Background and purpose Intraventricular extension of intracerebral haemorrhage (ICH) predicts poor outcome, but the significance of delayed intraventricular haemorrhage (dIVH) is less well defined. We determined the prognostic significance of dIVH in the Intensive Blood Pressure Reduction in Acute Cerebral Haemorrhage Trials (INTERACT 1 and 2).
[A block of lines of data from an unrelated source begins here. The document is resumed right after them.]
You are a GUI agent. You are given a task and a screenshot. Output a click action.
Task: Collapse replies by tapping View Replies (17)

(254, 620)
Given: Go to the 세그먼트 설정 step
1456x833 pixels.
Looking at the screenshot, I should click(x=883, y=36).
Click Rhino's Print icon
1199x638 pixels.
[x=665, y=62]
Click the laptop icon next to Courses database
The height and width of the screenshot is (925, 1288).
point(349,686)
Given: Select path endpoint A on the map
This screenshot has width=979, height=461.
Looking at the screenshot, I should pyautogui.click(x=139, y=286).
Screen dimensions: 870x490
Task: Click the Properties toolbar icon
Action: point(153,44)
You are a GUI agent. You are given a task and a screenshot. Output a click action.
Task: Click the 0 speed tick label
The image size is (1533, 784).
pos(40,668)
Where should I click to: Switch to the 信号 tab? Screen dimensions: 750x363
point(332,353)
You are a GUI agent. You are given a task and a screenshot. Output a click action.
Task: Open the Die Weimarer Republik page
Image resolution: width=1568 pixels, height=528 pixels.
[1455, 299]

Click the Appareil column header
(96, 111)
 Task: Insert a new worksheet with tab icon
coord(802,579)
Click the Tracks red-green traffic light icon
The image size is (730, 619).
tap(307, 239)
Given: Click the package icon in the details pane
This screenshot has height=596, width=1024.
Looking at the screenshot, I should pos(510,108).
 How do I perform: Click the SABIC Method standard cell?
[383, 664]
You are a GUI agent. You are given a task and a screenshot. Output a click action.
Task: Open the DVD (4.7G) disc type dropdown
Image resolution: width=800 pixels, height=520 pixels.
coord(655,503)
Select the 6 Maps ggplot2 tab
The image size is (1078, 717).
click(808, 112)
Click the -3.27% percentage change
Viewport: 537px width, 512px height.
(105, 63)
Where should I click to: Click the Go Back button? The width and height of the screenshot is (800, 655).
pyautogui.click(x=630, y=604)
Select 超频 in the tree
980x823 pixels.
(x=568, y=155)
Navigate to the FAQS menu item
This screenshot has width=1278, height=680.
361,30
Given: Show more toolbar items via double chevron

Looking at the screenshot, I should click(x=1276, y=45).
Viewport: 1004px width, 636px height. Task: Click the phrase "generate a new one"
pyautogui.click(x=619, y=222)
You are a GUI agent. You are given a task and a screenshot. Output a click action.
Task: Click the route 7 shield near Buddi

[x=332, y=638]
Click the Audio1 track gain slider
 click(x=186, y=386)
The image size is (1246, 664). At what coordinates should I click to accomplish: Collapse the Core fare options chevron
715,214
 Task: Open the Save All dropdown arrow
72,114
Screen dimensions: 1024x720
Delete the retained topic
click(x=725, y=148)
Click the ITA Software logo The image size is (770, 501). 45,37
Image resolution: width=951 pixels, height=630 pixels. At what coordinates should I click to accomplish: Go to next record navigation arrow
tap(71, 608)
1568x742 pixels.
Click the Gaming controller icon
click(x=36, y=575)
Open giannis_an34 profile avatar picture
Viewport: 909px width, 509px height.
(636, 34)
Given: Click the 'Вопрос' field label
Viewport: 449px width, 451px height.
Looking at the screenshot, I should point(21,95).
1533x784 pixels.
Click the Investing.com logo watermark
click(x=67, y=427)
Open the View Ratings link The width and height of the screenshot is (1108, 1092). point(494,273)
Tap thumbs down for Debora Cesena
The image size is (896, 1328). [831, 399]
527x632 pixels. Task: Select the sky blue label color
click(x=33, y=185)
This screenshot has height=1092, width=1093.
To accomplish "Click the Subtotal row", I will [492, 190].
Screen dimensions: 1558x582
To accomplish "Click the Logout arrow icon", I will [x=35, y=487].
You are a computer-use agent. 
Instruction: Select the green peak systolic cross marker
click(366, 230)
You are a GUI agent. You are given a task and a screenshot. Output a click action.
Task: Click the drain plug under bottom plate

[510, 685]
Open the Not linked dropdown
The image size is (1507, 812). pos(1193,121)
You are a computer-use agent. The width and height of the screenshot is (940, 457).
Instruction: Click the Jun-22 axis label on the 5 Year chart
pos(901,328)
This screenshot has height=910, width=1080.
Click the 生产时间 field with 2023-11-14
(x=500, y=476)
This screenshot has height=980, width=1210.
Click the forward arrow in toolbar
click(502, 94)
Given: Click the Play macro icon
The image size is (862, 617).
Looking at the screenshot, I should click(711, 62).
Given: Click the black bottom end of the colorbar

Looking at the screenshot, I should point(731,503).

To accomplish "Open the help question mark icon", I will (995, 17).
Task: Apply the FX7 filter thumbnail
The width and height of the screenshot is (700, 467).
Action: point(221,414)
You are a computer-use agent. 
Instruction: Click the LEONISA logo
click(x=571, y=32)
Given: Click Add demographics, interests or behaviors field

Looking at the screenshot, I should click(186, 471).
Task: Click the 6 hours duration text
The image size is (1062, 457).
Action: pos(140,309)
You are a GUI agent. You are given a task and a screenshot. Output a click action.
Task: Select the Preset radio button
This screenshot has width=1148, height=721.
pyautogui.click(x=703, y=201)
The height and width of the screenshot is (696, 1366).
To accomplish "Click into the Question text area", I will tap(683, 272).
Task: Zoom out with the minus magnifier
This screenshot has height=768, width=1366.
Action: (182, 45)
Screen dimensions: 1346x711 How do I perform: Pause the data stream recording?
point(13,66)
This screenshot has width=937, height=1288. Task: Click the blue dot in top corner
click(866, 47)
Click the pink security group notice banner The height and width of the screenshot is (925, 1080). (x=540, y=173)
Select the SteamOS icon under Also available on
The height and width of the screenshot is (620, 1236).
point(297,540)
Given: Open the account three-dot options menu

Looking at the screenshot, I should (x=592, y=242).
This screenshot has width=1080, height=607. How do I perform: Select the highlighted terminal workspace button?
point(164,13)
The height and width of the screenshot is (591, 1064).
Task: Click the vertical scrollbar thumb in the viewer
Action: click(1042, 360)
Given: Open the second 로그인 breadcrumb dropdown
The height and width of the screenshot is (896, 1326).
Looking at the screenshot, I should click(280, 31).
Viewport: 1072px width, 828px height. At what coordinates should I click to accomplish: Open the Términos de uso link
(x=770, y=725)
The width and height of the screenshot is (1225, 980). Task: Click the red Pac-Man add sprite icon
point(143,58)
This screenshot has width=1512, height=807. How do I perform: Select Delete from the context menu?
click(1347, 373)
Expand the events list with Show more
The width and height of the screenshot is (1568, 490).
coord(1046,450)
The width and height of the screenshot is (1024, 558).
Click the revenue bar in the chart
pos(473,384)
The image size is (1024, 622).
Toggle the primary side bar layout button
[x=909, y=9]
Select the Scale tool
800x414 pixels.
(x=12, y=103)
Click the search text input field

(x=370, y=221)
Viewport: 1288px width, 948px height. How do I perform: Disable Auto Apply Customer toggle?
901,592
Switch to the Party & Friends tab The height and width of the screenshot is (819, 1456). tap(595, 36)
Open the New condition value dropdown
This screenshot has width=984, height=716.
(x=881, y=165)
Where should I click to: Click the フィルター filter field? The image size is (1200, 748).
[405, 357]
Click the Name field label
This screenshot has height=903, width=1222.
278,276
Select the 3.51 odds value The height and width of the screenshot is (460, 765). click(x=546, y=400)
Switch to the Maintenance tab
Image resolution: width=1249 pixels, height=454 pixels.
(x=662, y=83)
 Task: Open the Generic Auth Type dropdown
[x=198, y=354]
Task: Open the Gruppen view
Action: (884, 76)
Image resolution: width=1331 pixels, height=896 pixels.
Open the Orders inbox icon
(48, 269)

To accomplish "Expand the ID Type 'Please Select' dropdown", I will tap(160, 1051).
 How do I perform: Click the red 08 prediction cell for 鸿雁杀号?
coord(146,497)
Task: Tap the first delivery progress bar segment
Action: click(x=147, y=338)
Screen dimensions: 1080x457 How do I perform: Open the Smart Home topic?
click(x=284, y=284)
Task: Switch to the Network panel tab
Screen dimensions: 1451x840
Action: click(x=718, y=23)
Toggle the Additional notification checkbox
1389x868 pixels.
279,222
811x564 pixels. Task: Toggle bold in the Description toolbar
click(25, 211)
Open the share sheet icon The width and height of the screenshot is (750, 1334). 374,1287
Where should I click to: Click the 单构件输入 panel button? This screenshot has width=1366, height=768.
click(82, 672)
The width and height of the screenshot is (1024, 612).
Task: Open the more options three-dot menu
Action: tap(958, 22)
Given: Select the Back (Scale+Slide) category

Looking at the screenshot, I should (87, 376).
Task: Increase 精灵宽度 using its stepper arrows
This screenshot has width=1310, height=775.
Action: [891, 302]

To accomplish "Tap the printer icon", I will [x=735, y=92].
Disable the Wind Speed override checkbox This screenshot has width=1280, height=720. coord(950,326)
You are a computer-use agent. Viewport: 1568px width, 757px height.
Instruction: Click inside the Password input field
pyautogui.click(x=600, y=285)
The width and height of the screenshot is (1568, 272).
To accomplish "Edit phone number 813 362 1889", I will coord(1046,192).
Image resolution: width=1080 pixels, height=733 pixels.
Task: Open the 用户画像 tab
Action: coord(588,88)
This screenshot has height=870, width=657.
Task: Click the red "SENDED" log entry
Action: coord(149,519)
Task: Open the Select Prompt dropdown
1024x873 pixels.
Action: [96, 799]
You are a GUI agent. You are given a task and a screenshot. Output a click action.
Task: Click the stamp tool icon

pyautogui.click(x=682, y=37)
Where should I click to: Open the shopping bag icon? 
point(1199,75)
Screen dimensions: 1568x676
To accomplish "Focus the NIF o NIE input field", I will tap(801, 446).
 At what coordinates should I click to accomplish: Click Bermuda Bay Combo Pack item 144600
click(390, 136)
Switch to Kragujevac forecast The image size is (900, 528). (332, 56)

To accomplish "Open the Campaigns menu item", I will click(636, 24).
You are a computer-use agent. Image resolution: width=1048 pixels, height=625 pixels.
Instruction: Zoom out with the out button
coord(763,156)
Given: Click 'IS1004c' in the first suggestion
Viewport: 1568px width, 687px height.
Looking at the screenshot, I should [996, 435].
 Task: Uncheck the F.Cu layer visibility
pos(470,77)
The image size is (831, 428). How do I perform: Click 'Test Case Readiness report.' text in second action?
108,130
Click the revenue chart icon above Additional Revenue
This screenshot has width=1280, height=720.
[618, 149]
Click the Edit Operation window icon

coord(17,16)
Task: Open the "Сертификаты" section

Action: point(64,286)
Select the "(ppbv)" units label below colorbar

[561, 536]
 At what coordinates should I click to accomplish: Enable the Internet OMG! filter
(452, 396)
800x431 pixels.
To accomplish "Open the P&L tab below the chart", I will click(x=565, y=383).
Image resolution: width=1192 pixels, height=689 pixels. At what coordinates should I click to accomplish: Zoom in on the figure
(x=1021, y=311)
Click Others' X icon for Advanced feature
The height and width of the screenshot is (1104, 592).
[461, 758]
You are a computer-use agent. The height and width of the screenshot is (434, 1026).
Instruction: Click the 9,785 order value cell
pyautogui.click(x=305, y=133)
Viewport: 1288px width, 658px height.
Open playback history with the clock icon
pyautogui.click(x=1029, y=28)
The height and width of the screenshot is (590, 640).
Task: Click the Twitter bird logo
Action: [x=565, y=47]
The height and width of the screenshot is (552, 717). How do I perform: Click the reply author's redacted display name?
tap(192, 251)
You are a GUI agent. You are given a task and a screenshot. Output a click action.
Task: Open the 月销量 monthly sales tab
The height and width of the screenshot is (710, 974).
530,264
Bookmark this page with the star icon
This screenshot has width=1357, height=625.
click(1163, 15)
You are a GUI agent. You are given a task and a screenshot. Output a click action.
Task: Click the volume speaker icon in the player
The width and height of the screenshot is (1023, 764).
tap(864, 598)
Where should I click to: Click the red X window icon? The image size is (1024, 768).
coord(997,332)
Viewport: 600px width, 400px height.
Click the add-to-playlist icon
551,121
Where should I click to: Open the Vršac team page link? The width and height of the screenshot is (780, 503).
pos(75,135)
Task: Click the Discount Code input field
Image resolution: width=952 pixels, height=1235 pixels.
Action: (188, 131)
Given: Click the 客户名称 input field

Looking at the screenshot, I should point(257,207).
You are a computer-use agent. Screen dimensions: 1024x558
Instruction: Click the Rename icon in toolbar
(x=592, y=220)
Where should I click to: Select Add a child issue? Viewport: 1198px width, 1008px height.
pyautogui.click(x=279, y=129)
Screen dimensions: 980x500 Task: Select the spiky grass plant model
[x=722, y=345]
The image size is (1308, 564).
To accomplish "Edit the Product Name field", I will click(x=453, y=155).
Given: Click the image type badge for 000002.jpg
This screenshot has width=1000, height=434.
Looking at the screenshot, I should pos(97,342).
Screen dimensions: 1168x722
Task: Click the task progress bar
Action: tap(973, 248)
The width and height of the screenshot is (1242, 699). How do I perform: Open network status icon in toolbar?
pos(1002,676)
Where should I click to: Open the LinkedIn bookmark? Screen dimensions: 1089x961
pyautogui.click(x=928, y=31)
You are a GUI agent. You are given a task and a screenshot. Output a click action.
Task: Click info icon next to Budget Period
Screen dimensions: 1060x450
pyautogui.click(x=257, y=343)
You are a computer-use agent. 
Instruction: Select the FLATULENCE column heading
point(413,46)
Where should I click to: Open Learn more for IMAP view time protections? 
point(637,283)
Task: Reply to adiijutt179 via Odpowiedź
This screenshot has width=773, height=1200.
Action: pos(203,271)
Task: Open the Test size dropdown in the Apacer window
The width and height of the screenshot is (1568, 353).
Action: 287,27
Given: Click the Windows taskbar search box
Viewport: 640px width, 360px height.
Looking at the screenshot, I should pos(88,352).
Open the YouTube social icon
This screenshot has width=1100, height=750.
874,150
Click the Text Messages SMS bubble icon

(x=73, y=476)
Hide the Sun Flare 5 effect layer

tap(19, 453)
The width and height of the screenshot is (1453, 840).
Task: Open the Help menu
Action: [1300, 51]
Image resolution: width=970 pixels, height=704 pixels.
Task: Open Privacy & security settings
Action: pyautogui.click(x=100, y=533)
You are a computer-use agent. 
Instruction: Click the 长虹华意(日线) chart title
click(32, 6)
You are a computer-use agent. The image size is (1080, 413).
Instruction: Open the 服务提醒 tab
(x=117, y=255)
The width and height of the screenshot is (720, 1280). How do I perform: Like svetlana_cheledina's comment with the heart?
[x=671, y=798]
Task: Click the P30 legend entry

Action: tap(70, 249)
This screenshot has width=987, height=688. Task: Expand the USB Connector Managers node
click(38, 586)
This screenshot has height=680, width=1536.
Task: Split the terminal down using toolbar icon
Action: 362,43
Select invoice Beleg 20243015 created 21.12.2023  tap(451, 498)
Methods Pooled analyses of the INTERACT CT substudies—international, multicentre, prospective, open, blinded end point, randomised controlled trials of patients with acute spontaneous ICH and elevated systolic blood pressure (SBP)—randomly assigned to intensive (<140 mm Hg) or guideline-based (<180 mm Hg) SBP management. Participants had blinded central analyses of baseline and 24 h CTs, with dIVH defined as new intraventricular haemorrhage (IVH) on the latter scan. Outcomes of death and major disability were defined by modified Rankin Scale scores at 90 days.

Results There were 349 (27%) of 1310 patients with baseline IVH, and 107 (11%) of 961 initially IVH-free patients who developed dIVH. Significant associations of dIVH were prior warfarin anticoagulation, high (≥15) baseline National Institutes of Health Stroke Scale score, larger (≥15 mL) ICH volume, greater ICH growth and higher achieved SBP over 24 h. Compared with those who were IVH-free, dIVH had greater odds of 90-day death or major disability versus initial IVH (adjusted ORs 2.84 (95% CI 1.52 to 5.28) and 1.87 (1.36 to 2.56), respectively (p trend <0.0001)).

Conclusions Although linked to factors determining greater ICH growth including poor SBP control, dIVH is independently associated with poor outcome in acute small to moderate-size ICH.

Trial registration numbers NCT00226096 and NCT00716079.